Dataset entries
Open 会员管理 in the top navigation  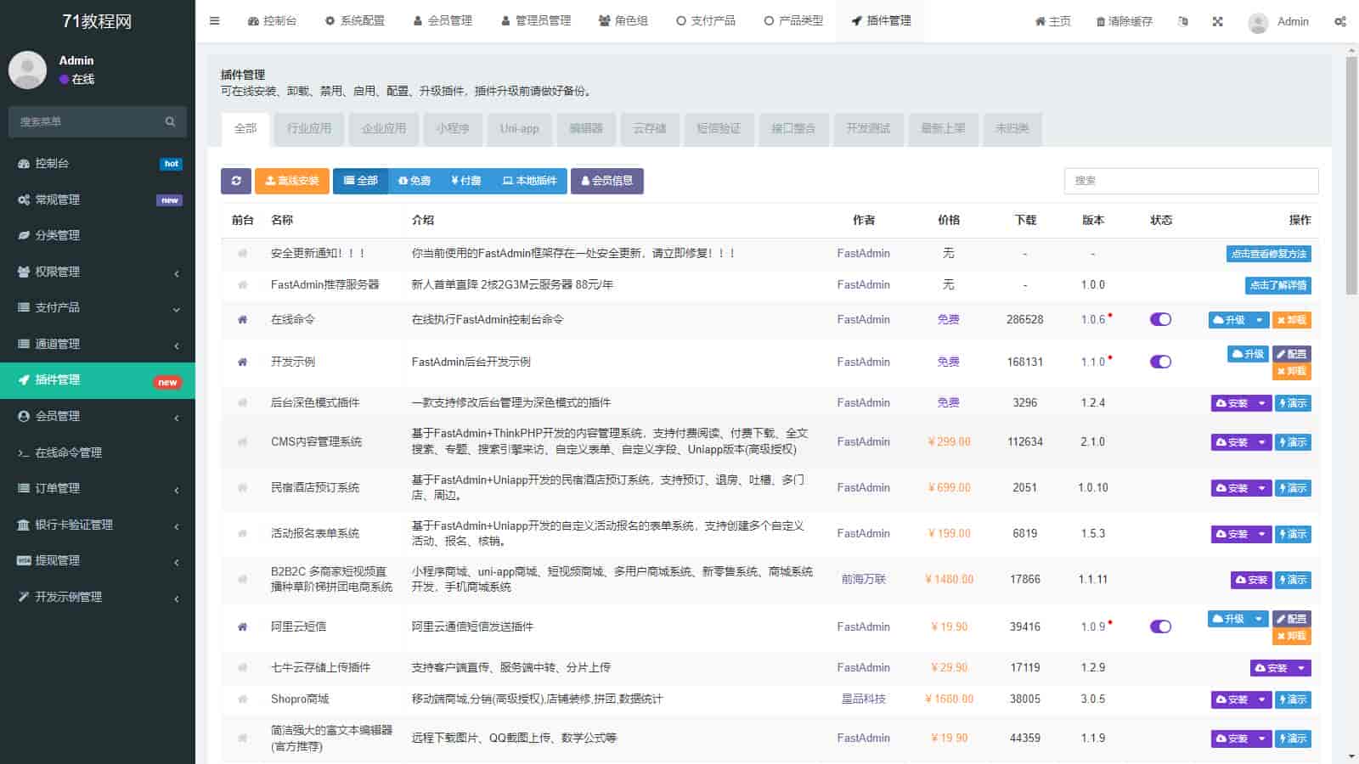443,21
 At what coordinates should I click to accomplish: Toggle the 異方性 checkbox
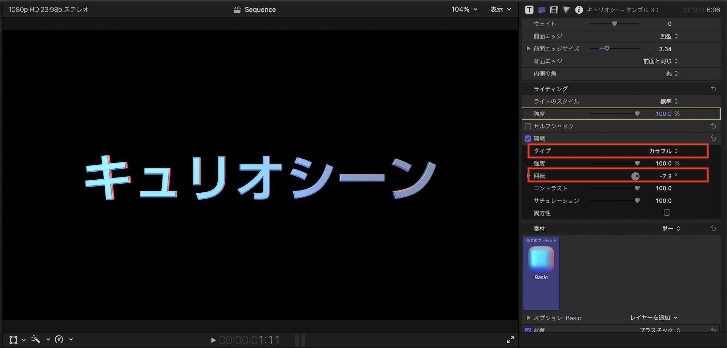coord(667,213)
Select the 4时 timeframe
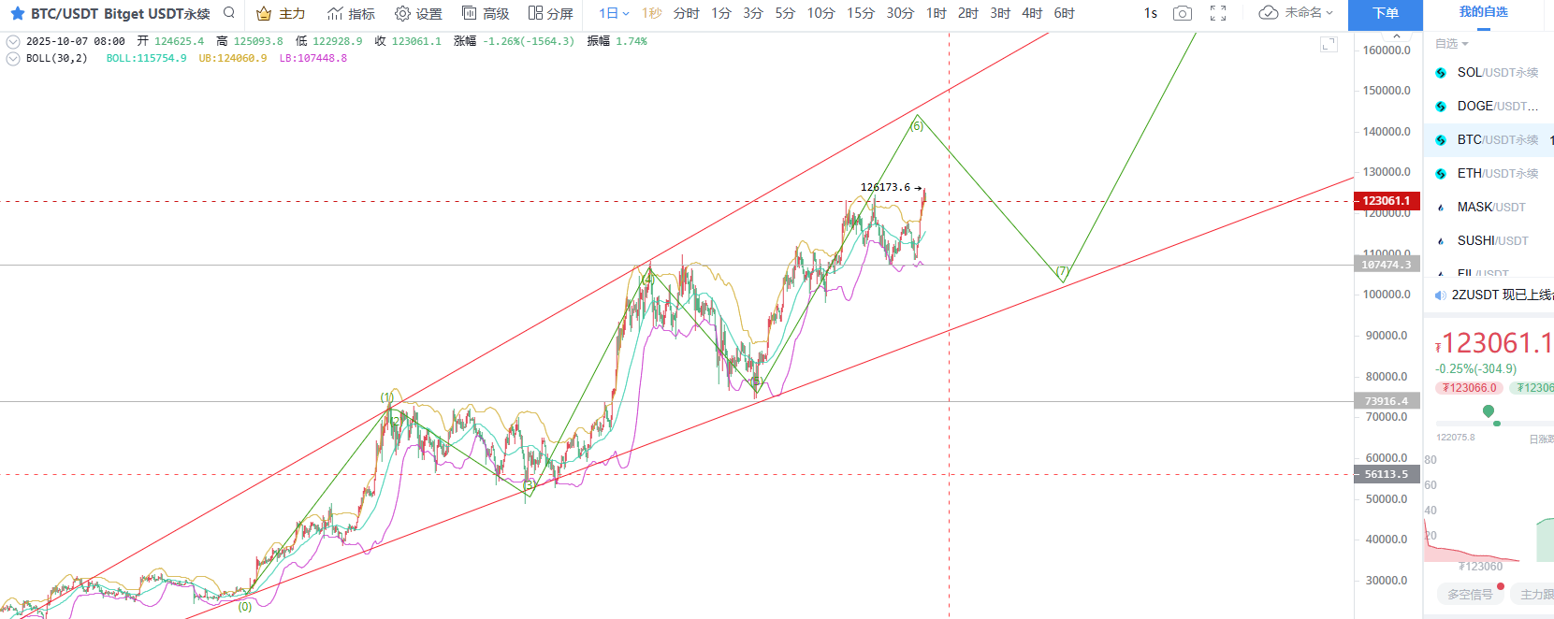Image resolution: width=1554 pixels, height=619 pixels. tap(1032, 13)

**What needs to be done**
What you write must match, line for line, the records from the line containing "At what coordinates" through the last line, with every picture left out.

**Answer to this task**
 At what coordinates should I click to accomplish: Toggle the 異方性 checkbox
coord(667,213)
Select the 4时 timeframe
Image resolution: width=1554 pixels, height=619 pixels. tap(1032, 13)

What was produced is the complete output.